● **What you are asked to do**
Format all of the rows below as a single numbered list, omitting any blank lines.

begin

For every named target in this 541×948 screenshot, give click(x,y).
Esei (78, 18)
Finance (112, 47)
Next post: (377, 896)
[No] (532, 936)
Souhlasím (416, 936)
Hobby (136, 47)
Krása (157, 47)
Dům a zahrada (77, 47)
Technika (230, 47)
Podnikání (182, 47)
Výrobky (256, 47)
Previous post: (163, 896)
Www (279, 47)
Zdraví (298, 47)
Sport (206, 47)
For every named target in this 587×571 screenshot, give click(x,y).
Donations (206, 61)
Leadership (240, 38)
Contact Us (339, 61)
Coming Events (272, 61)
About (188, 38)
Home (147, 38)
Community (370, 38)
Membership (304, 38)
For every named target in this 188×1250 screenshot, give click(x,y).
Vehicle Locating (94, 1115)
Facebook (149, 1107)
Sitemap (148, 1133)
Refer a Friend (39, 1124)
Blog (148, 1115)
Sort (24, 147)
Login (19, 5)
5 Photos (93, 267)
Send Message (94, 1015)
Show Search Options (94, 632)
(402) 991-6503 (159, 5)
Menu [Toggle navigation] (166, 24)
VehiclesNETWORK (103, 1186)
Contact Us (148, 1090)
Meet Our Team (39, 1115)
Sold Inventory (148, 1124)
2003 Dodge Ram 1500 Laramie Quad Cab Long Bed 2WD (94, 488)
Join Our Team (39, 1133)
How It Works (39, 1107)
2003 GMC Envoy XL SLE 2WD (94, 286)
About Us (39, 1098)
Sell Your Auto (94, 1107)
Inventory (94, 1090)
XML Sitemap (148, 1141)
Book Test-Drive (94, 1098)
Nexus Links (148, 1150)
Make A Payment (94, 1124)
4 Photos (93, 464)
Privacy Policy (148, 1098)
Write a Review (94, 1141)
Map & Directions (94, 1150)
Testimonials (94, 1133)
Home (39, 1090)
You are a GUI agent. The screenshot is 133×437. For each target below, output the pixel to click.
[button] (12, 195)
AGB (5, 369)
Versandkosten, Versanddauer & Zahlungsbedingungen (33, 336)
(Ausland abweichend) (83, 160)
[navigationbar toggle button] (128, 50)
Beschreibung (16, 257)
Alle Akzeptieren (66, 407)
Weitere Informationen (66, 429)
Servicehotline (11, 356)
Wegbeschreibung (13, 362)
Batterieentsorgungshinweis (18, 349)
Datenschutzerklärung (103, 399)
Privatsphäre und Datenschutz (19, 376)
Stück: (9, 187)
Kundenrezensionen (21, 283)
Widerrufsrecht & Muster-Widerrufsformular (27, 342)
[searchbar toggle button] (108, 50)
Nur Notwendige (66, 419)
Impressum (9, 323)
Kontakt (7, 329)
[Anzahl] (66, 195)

end

● **Response**
1. For every named target in this 541×948 screenshot, give click(x,y).
2. Esei (78, 18)
3. Finance (112, 47)
4. Next post: (377, 896)
5. [No] (532, 936)
6. Souhlasím (416, 936)
7. Hobby (136, 47)
8. Krása (157, 47)
9. Dům a zahrada (77, 47)
10. Technika (230, 47)
11. Podnikání (182, 47)
12. Výrobky (256, 47)
13. Previous post: (163, 896)
14. Www (279, 47)
15. Zdraví (298, 47)
16. Sport (206, 47)
17. For every named target in this 587×571 screenshot, give click(x,y).
18. Donations (206, 61)
19. Leadership (240, 38)
20. Contact Us (339, 61)
21. Coming Events (272, 61)
22. About (188, 38)
23. Home (147, 38)
24. Community (370, 38)
25. Membership (304, 38)
26. For every named target in this 188×1250 screenshot, give click(x,y).
27. Vehicle Locating (94, 1115)
28. Facebook (149, 1107)
29. Sitemap (148, 1133)
30. Refer a Friend (39, 1124)
31. Blog (148, 1115)
32. Sort (24, 147)
33. Login (19, 5)
34. 5 Photos (93, 267)
35. Send Message (94, 1015)
36. Show Search Options (94, 632)
37. (402) 991-6503 (159, 5)
38. Menu [Toggle navigation] (166, 24)
39. VehiclesNETWORK (103, 1186)
40. Contact Us (148, 1090)
41. Meet Our Team (39, 1115)
42. Sold Inventory (148, 1124)
43. 2003 Dodge Ram 1500 Laramie Quad Cab Long Bed 2WD (94, 488)
44. Join Our Team (39, 1133)
45. How It Works (39, 1107)
46. 2003 GMC Envoy XL SLE 2WD (94, 286)
47. About Us (39, 1098)
48. Sell Your Auto (94, 1107)
49. Inventory (94, 1090)
50. XML Sitemap (148, 1141)
51. Book Test-Drive (94, 1098)
52. Nexus Links (148, 1150)
53. Make A Payment (94, 1124)
54. 4 Photos (93, 464)
55. Privacy Policy (148, 1098)
56. Write a Review (94, 1141)
57. Map & Directions (94, 1150)
58. Testimonials (94, 1133)
59. Home (39, 1090)
60. You are a GUI agent. The screenshot is 133×437. For each target below, output the pixel to click.
61. [button] (12, 195)
62. AGB (5, 369)
63. Versandkosten, Versanddauer & Zahlungsbedingungen (33, 336)
64. (Ausland abweichend) (83, 160)
65. [navigationbar toggle button] (128, 50)
66. Beschreibung (16, 257)
67. Alle Akzeptieren (66, 407)
68. Weitere Informationen (66, 429)
69. Servicehotline (11, 356)
70. Wegbeschreibung (13, 362)
71. Batterieentsorgungshinweis (18, 349)
72. Datenschutzerklärung (103, 399)
73. Privatsphäre und Datenschutz (19, 376)
74. Stück: (9, 187)
75. Kundenrezensionen (21, 283)
76. Widerrufsrecht & Muster-Widerrufsformular (27, 342)
77. [searchbar toggle button] (108, 50)
78. Nur Notwendige (66, 419)
79. Impressum (9, 323)
80. Kontakt (7, 329)
81. [Anzahl] (66, 195)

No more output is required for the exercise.